(Collected data)
========

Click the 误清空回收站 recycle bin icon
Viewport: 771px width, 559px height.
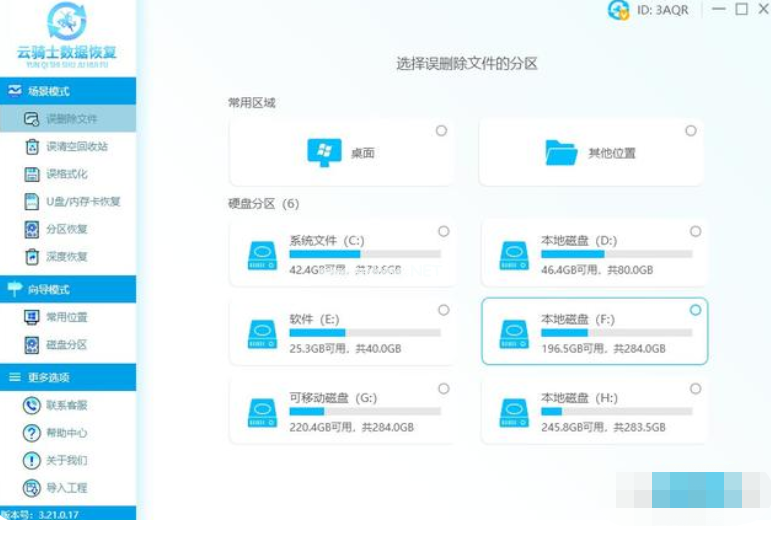(31, 147)
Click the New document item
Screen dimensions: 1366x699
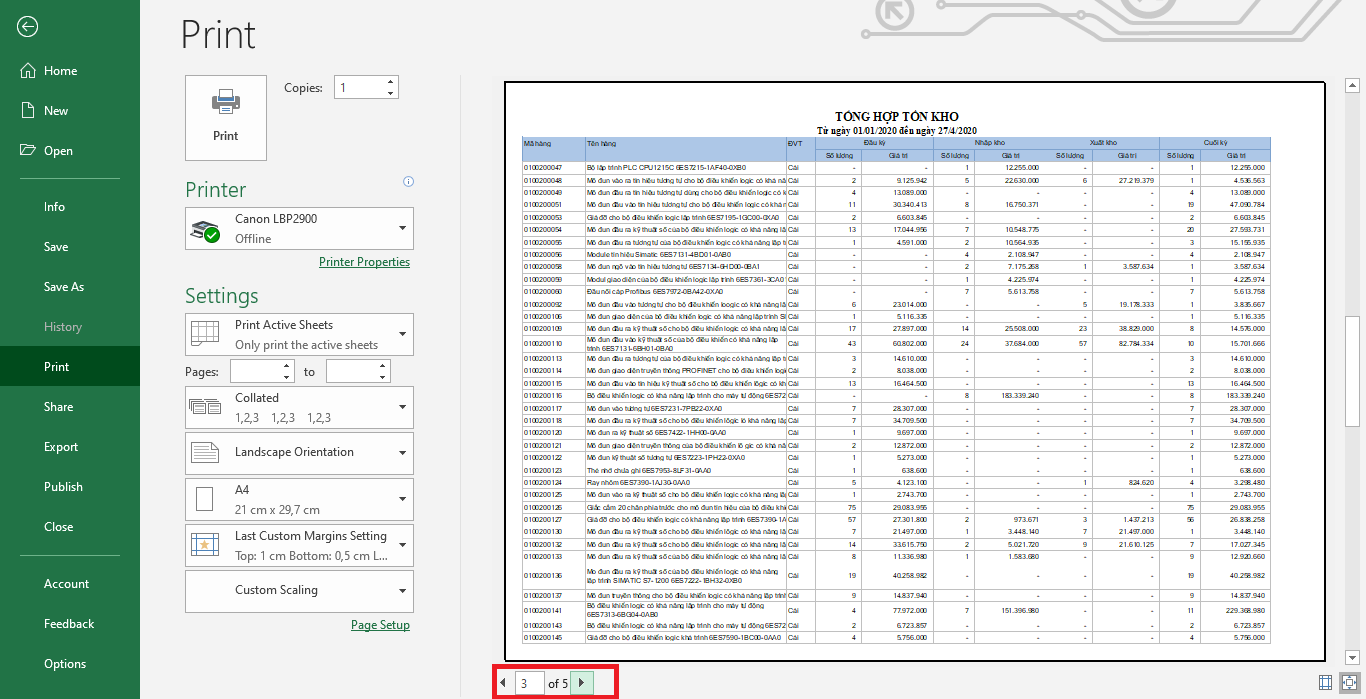click(x=56, y=111)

========

_EXERCISE_
From top to bottom, restate the records above exactly and omit every picture.

_SOLUTION_
Click the 误清空回收站 recycle bin icon
Viewport: 771px width, 559px height.
(31, 147)
Click the New document item
Screen dimensions: 1366x699
click(x=56, y=111)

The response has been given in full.